Когда наступил вечер, Занд попросил, чтобы его оставили одного, и писал почти до одиннадцати часов, но потом сжег написанное, так что оно бесследно исчезло. В одиннадцать вечера он лег и спал до шести утра; хирург, пришедший, как обычно, чтобы сделать ему перевязку, разбудил его, войдя к нему в камеру.
Примерно через два часа после окончания процедур, когда Занд лежал в постели, а г-н Г., беседовал с ним, сидя у него в ногах, открылась дверь, и один из тюремных служащих знаком показал г-ну Г… что он хочет ему что-то сказать. Господин Г., тотчас же подошел к двери, шепотом обменялся с ним несколькими словами, а затем повернулся к Занду.
— Карл, — сказал он, безуспешно пытаясь побороть волнение, — это господин Видеман из Гейдельберга, с которым вы хотели поговорить.
— Прошу вас, впустите его, — произнес Занд и, с усилием приподнявшись в кровати, сел и протянул руку г-ну Ви-деману. — Входите, сударь, и присаживайтесь здесь; мне надо сказать вам нечто важное.
А затем, видя, что г-н Г., собирается удалиться, он добавил:
— О, оставайтесь, мой милый начальник, вы не будете лишним.
— Значит, вы знаете, кто я такой, — запинаясь, промолвил г-н Видеман.
— Ну, разумеется, сударь, именно поэтому я и хотел с вами поговорить.
— К вашим услугам, сударь.
— На вашем счету уже есть несколько казней, господин Видеман? — продолжал Занд.
— Три, — ответил палач.
— И все три прошли успешно?
— Что вы имеете в виду, сударь?
— Я имею в виду: голова отлетела после первого или после второго удара?
— Две с первого, а одна со второго.
— Видите ли, господин Видеман, со мной будет не так просто, потому что вследствие ранения одна сторона тела у меня почти что парализована, и я не смогу поднять голову так высоко, как это требуется. Но это не имеет значения, сударь, сохраняйте твердость и, если вам придется нанести два удара, чтобы отделить голову от туловища, или даже три или четыре, как это понадобилось, говорят, в случае с герцогом Монмутом, не беспокойтесь.

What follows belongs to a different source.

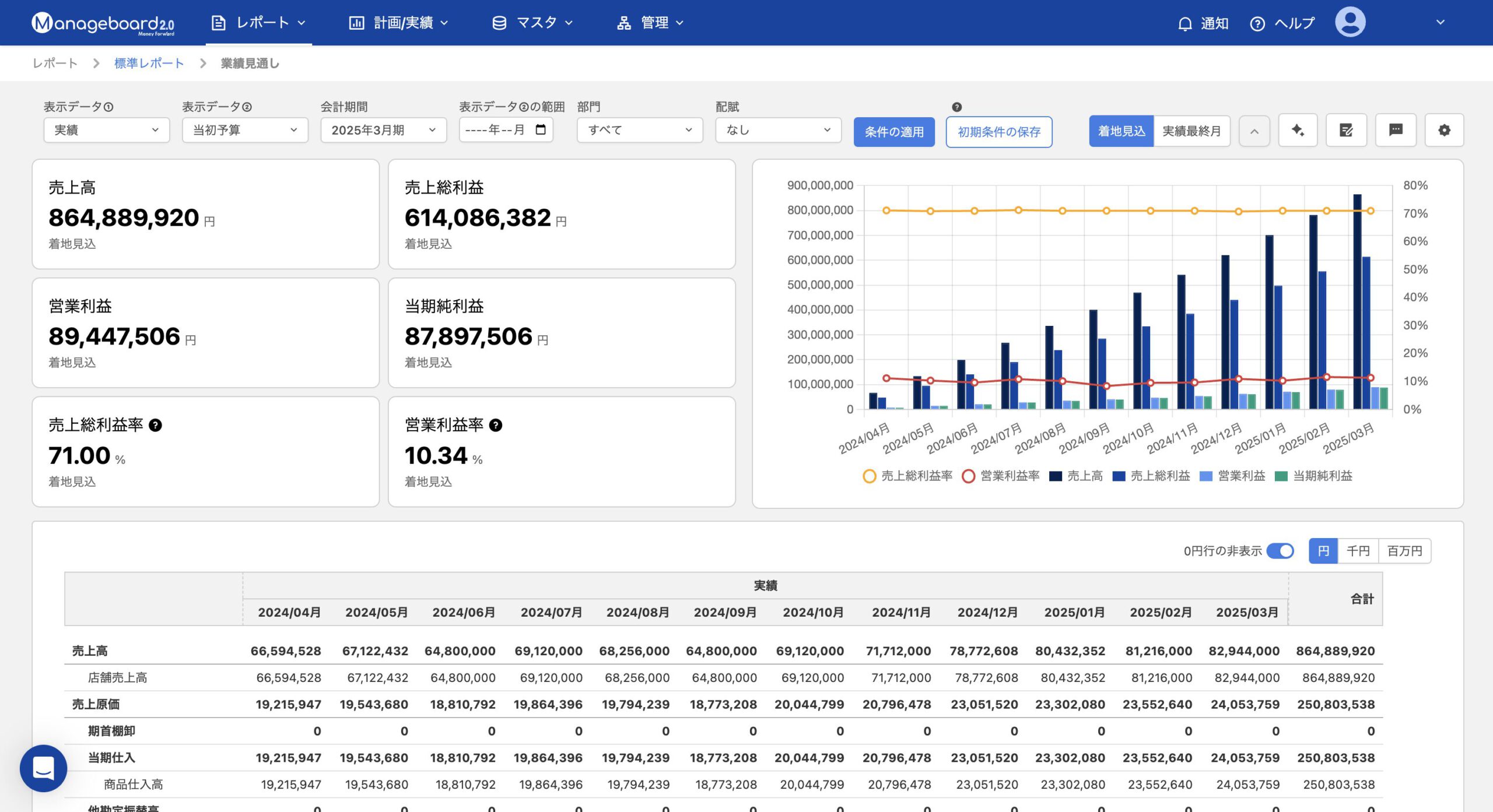Open the 会計期間 2025年3月期 dropdown
Viewport: 1493px width, 812px height.
[383, 130]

Впрочем, если угодно, мы можем заранее прорепетировать, чтобы, насколько это будет в моих силах, я сумел бы помочь вам в ответственную минуту, ибо мне никогда не доводилось видеть казнь и я не знаю, как к этому подступиться; вот поэтому мне и хотелось с вами поговорить.

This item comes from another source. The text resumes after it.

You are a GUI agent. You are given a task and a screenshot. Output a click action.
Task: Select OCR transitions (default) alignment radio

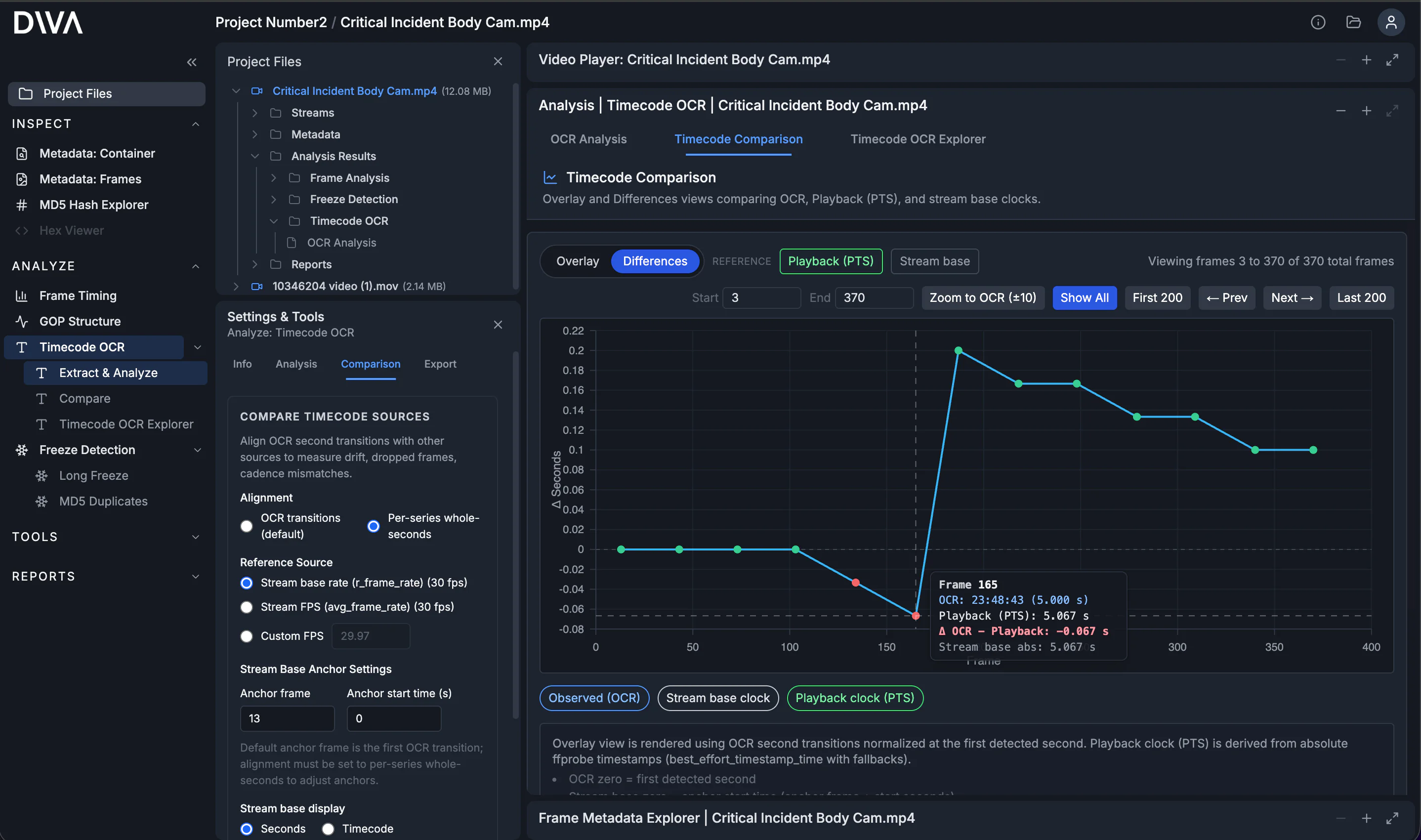point(247,526)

Палач был потрясен таким необъяснимым хладнокровием и все еще не мог понять, говорит ли Занд серьезно, как вдруг тот с трудом переместился к изножью кровати, затем, опершись на плечо г-на Г… добрался до стула и, сев на него, попросил г-на Видемана показать ему, что он должен будет проделать завтра.
И тогда началась репетиция ужасной драмы, разыгрываемой на эшафоте, репетиция, во время которой силы изменили не обреченному на казнь, а палачу, ибо, когда он оказался в непривычной для него обстановке, условность показалась ему страшнее реальности; и все же ему удалось объяснить, как происходит казнь: он показал Зайду, как тот будет сидеть на табурете, как подручный палача подобием веревочной сети поднимет ему голову и как он сам, воспользовавшись моментом, когда шея будет вытянута, отсечет голову мечом. Занд с тем же хладнокровием внимательно выслушал одно за другим все объяснения, а затем, когда г-н Видеман дал их все, от первого до последнего, поблагодарил его и вернулся на кровать: палач в эту минуту выглядел более бледным и более взволнованным, чем его будущая жертва. Что же касается г-на Г… то ему казалось, что он видит дурной сон, и, как он рассказывал мне, более страшного получаса в его жизни не было, даже на следующий день.